Justin Bieber is completely useless in my world. This little whippersnapper with his pompadour and pop songs is just a little jerk. I'm sure of it. And other than my distaste for his songs which often sound like a woman is singing, I had little actual proof to back up my beliefs that the Biebs is a total boob-until now. This wanna-be prince of pop is dropping Bieber bombs on our good friend Prince William by mocking Prince Will's bald spot. Really Bieber? Way harsh.
The Biebs told Rollercoaster magazine he thinks William should do something about his hairline.
“I mean, there are things to prevent that nowadays, like Propecia,” he said. “I
don’t know why he doesn’t just get those things, those products. You
just take Propecia and your hair grows back. Have you not got it over
here?”
Ugh. Thanks for that brilliant, unsolicited advice Biebs. But not everyone is as shallow as you or bases their career on their floppy, mangy crest of hair.

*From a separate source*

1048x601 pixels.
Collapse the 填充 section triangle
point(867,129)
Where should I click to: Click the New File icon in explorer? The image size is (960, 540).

Remember when Bieber got a haircut and sold the sheared locks for over $40,000? Though it was for charity, what in this boy's under-developed mind leads him to this inflated self opinion? He's a Sampson-take away that hair and he'd have no power. But Prince William has power. He's a freakin' prince! Doesn't matter that he's balding. He is a great humanitarian, budding civic leader, and a role model. Catch that fever Bieber.